◆ PROVIDED PASSAGE ◆
========================================
The variety of risk manifestation forms and the frequency and complexity of the consequences of their implementation determine the need for an in-depth analysis of possible risks and economicmathematical justification of the financial policy of insurance companies. For every car insurance company importance of proper policy selection for a given client cannot be overestimated. The insurance premium is formed according to the client's expectation to be prone to raise claims and the size of those claims [ 1‒3 ].

Information for the determination of terms and conditions of policies can be separated into two parts: data concerning a driver and a car. Age, driving, and length of insurance policy are the values that define a driver part of the information. However, some aspects like driver's habits are hard to collect, describe and analyze. On the other hand, information about cars can be specified and collected concerning some technical criteria [ 2 ]. It can range from the car type to a quantity of cylinders or safety bags. A practical task is to model and forecast claims with information about cars being available in abundance, hence requiring selections and filtering in search of its most relevant parts.

A completely separate issue is creating models that can be used to predict some aspects of a claim based on selected data. One of the most important tasks is to predict the probability of a claim for a specific case. Insurance firms need to have a proper model for predicting and forecasting claims for different clients. Meanwhile, those methods should be easily interpreted and thus explained to clients or regulators about key factors that affect the terms and conditions of policies.

2. Problem statement

This work is concentrated on solving the main problems, which appear in the insurance field. The first and foremost task is that the claim expectation should be forecasted for a given client. It could be measured by the claim’s probability. Companies need a way to approximate the chances of claims to properly form policies' terms for a given client. This task requires taking into account the client's data and forming a decision based on it.

The second task is forecasting the number of claims for each group. The importance of this task is quite understandable while it is a part of company policy selection. By grouping clients by aggregating values, groups can be created. For these groups, the number of claims can be estimated and the models for forecasting can be built. The approach can follow two possible scenarios: modeling only the number of claims or total spending on a group.

Third task the model creation, which is usually paired with interpretation. This interpretation can provide valuable insight into what values increase the probability of the claim. This allows us to create scorecards that can be built to provide an easy tool to make decisions directly from data provided by a client. The main objective of this study is to define not only the probability and cost (value) of each claim but also the subset of the most damaged cases.
========================================
[Stored items]
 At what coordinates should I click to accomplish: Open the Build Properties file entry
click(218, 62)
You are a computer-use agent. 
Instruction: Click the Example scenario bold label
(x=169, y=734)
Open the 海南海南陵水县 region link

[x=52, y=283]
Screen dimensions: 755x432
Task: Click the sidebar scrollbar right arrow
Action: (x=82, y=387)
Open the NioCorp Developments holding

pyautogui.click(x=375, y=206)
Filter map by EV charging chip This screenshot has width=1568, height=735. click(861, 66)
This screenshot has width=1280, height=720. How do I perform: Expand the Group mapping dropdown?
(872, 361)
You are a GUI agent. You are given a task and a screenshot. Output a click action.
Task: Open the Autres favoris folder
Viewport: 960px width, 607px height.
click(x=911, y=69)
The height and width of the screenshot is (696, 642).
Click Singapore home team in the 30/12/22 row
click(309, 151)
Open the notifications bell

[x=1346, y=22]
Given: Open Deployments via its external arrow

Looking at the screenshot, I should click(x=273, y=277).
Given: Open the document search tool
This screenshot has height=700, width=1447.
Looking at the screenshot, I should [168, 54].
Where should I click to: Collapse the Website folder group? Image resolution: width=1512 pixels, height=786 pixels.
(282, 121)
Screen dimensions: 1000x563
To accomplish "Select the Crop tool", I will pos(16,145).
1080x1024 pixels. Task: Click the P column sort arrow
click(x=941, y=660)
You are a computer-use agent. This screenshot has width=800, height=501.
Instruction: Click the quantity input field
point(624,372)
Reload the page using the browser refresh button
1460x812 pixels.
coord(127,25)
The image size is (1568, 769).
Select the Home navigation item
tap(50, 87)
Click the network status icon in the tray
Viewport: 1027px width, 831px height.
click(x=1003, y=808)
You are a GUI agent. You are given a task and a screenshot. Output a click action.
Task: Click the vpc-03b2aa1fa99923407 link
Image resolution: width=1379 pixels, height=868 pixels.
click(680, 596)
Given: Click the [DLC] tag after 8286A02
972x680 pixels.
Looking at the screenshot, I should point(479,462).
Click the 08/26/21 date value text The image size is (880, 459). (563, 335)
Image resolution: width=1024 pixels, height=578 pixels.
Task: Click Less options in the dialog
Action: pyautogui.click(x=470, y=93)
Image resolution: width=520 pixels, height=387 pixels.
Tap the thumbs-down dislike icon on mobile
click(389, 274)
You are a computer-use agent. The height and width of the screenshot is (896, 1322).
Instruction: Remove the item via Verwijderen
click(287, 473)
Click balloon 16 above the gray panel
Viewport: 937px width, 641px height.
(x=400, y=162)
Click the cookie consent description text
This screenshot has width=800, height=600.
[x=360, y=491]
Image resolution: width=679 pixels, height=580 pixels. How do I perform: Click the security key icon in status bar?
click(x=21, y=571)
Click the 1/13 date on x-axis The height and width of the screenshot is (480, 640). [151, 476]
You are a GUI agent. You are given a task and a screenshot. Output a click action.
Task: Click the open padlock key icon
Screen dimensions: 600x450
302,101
========================================
◆ WHAT NEEDS TO BE DONE ◆
Can you carry on the passage on car insurance claims from the point where it stops? The stored items are separate material with no connection to the passage on car insurance claims.

◆ ANSWER TO THIS PROBLEM ◆
3. Methods

The appropriate approach usually depends on the task but the most important is that it is determined by the flow of data extraction and preparation. The same method can be applied to the same data but different approaches and pre-processing techniques may affect the results. For example, [ 3 ] provides us with the flow and handling of data and objectives very similar for use in this work. Data is collected on an open platform. Claims are analyzed and the number of which match our task is predicted. However, due to the dataset restriction, the preprocessing was added which yielded comparatively stuffiest results but lacked interpretability due to PCA usage.

3.1. Generalized linear models

Generalized linear models (GLM) were the main tools used during our research. They provided a unified framework for modeling and forecasting the target variables [ 3 ]. Due to the variable's nature and the different tasks that were tackled, the number of family distributions was used to deal with the problems from different sides and selections of the most fitting.

The generalized linear model is an extension of a simple linear regression model. A linear relationship between variables is the simplest case for researching links between factors. However, this is not true for most real-world processes where the relationship is more complicated than linear. In this case linking function is introduced. There are a number of different families that were used in the research.

The general way of writing down the generalized linear model is as follows: = ( ), where X denotes the independent variables and is a parameters vector is a link function to transform the scale of dependent variable to suit a linear relationship.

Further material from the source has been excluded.